(WHAT IS EXPECTED)
In the records below, find the line with "This screenshot has height=415, width=562." and the line with "Task: Select the $0.0001"; return exactly those lines and every line between them.

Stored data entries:
------------------------------------------------------------
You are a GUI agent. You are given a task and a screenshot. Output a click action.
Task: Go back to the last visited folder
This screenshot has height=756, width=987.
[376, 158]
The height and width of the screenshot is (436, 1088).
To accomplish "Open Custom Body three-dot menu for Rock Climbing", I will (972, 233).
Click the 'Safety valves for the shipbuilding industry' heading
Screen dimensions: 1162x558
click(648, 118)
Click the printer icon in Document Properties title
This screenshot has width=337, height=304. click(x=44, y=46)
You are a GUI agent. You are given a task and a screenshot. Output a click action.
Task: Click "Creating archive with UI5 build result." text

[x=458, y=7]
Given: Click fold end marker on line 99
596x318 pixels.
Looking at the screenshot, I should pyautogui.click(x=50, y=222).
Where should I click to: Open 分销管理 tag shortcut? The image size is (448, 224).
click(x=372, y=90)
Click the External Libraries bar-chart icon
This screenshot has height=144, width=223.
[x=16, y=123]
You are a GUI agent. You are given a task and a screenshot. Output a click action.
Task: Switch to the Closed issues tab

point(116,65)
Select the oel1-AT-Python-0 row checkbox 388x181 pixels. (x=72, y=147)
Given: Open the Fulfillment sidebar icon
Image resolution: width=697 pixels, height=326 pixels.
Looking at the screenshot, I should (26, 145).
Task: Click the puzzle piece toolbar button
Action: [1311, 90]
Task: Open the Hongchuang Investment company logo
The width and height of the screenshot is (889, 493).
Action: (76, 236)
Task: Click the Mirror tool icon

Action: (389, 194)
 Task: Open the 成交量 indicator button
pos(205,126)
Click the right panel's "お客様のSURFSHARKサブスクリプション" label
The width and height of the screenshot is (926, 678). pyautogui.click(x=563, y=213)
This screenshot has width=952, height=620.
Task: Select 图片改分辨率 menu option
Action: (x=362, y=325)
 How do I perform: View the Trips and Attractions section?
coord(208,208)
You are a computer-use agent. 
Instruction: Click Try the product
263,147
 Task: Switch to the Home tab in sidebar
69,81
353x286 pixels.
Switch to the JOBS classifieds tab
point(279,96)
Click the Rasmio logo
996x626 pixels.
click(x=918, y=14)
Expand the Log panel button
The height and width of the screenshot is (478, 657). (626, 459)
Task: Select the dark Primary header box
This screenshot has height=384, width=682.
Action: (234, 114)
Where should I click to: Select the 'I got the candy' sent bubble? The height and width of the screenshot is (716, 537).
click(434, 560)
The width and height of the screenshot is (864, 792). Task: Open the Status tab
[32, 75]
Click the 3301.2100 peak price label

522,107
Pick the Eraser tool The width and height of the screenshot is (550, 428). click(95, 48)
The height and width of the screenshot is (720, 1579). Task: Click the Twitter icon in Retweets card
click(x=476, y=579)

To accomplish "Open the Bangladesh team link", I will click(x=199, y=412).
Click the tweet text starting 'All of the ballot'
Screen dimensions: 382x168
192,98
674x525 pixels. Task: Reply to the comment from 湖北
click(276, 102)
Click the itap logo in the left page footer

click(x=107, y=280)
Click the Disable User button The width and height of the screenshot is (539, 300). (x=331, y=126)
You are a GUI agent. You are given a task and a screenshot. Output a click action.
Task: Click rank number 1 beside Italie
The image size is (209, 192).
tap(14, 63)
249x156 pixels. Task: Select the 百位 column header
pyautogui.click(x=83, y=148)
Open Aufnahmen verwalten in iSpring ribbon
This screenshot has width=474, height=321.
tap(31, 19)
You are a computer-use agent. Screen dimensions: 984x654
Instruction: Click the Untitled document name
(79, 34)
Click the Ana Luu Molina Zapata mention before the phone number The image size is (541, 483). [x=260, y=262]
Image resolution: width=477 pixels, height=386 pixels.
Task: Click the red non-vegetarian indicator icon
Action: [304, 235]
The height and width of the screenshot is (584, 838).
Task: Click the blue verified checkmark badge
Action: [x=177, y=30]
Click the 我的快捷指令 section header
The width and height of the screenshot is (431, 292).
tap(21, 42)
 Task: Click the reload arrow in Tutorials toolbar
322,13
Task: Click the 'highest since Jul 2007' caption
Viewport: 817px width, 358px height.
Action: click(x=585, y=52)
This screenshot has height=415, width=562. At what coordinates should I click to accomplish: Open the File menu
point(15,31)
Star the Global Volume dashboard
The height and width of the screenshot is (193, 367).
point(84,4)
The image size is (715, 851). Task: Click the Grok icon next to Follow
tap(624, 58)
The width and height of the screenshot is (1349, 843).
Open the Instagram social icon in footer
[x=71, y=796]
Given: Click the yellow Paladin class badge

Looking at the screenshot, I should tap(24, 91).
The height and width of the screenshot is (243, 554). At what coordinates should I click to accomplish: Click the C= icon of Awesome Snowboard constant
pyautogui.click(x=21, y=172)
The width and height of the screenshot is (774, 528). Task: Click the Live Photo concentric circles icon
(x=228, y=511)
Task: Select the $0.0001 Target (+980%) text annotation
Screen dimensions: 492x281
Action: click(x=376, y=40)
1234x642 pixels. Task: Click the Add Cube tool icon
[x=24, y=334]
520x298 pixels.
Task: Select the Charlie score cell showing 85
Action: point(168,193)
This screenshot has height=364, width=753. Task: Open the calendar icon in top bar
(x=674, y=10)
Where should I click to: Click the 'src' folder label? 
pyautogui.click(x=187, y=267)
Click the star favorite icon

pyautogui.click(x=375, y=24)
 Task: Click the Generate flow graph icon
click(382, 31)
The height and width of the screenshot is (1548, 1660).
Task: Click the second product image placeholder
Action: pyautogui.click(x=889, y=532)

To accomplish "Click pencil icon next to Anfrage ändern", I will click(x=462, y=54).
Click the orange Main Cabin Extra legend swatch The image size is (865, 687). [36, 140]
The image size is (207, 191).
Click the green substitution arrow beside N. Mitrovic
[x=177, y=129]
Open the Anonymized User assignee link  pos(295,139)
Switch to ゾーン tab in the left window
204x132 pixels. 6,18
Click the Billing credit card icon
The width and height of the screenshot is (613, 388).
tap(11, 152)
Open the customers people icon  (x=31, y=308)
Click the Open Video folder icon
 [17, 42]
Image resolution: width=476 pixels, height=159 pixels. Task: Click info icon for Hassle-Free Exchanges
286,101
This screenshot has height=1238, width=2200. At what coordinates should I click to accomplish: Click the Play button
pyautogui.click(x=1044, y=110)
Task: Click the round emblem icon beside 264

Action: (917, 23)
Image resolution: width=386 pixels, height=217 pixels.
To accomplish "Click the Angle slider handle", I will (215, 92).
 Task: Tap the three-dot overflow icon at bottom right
------------------------------------------------------------
(ANSWER BOX)
This screenshot has height=415, width=562. At what coordinates should I click to accomplish: Open the File menu
point(15,31)
Star the Global Volume dashboard
The height and width of the screenshot is (193, 367).
point(84,4)
The image size is (715, 851). Task: Click the Grok icon next to Follow
tap(624, 58)
The width and height of the screenshot is (1349, 843).
Open the Instagram social icon in footer
[x=71, y=796]
Given: Click the yellow Paladin class badge

Looking at the screenshot, I should tap(24, 91).
The height and width of the screenshot is (243, 554). At what coordinates should I click to accomplish: Click the C= icon of Awesome Snowboard constant
pyautogui.click(x=21, y=172)
The width and height of the screenshot is (774, 528). Task: Click the Live Photo concentric circles icon
(x=228, y=511)
Task: Select the $0.0001 Target (+980%) text annotation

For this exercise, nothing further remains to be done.